I wanted to open up a space to talk about renal news in the TYT space. I believe TYT has only covered renal topics a couple of times. I just saw the segment that on October 6th 2021 with John and Adrienne about UCHealth’s requirement that people must be vaccinated in order to go through the kidney transplant process.
I think they hit all the key points of that story and I am not trying to cancel anyone. I am only one person but it really impacted me hearing them talk about the potential rejection of a kidney as a “waste of the organ”. That mentality implies that the person did something wrong when it happens even when the person does everything right. As well as, sometimes in kidney rejection, the person sometimes dies. My family has had family members die and be told to be great full that they did not receive an organ because it did not “go to waste”. And I don’t think either of them meant harm by saying it the way they did but I wanted to put this out there as a “coach-able moment”. It feels like a great way so begin to incorporate talking about kidney news.
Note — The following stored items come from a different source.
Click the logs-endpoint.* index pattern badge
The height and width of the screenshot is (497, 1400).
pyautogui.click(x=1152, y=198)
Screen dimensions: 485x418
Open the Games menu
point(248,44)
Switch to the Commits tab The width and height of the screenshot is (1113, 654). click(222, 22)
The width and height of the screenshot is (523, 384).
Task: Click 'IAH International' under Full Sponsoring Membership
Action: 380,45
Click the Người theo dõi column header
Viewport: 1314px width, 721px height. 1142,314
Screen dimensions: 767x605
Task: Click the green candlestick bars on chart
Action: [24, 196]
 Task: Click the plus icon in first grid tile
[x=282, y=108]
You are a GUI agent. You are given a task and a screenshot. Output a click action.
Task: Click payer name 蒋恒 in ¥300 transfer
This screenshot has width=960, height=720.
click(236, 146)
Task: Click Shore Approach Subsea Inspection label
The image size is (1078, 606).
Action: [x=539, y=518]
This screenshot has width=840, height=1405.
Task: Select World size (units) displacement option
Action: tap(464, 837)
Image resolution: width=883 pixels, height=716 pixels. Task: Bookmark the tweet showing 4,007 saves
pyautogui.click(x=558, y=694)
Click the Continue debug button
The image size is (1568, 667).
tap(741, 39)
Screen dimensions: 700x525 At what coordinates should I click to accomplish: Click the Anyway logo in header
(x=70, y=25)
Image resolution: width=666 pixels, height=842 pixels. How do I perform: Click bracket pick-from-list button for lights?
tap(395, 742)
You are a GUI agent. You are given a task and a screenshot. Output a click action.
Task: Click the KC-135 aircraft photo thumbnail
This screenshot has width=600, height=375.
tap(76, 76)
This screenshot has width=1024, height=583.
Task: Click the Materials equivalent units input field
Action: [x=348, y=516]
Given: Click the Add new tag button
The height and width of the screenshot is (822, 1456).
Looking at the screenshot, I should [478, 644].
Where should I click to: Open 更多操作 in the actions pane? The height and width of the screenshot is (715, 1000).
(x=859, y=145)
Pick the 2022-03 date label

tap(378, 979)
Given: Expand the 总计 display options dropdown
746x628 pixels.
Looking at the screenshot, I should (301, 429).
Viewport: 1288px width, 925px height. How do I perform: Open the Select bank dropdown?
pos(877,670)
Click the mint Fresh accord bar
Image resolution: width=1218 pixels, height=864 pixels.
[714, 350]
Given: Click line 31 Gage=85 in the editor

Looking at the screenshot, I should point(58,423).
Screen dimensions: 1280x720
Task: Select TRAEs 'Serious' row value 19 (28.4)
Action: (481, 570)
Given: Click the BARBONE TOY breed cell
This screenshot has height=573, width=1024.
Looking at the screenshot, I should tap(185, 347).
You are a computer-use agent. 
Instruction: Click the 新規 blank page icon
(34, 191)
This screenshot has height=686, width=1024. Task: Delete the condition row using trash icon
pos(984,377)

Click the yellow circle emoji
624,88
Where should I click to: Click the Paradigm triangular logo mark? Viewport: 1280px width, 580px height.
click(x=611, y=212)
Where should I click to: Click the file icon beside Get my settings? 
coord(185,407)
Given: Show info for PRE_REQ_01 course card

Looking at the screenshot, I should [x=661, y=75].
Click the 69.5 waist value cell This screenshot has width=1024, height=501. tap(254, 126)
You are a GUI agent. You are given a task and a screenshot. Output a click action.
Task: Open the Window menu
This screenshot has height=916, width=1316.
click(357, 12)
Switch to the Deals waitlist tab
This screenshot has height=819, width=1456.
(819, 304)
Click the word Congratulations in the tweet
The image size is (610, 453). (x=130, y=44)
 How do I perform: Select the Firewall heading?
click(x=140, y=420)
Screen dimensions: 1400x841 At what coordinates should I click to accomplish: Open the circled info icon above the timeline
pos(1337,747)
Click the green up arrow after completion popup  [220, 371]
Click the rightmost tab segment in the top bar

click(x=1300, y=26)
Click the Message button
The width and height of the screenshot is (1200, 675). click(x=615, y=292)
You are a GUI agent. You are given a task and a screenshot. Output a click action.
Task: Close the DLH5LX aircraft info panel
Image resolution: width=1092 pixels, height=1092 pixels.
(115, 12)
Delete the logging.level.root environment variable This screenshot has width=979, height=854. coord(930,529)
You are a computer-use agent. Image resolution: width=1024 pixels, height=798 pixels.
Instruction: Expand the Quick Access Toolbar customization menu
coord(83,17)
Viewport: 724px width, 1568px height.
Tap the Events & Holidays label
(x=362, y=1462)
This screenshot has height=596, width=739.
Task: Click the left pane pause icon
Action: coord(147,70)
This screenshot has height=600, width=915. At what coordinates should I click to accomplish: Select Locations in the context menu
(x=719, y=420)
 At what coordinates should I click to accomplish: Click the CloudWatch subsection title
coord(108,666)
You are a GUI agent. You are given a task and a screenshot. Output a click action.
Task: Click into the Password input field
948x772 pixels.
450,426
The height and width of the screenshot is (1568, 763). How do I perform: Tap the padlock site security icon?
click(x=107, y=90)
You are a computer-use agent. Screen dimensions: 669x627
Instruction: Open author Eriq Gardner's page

Why do I and why I am talking about kidney news? I talk about kidney news because a lot of the policies that impact renal patients is left up to policy decisions, whether that be a good thing or a bad thing. Often people making decisions about kidney health, are folks that don’t have kidney disease or don’t know they have kidney disease therefore it isn’t a high concern to learn more information about. And why me? Because I am a fourth generation Autosomal Dominant Polycystic Kidney Disease (ADPKD or PKD for short) diagnosisee, I am an advocate and activist for people with chronic kidney disease, and it is critical to have someone who is apart of the kidney community talking about renal disease. Often the news media portrays a medical model of people with kidney disease. It can be very damaging, can quickly float into misinformation, or worse eugenics territory.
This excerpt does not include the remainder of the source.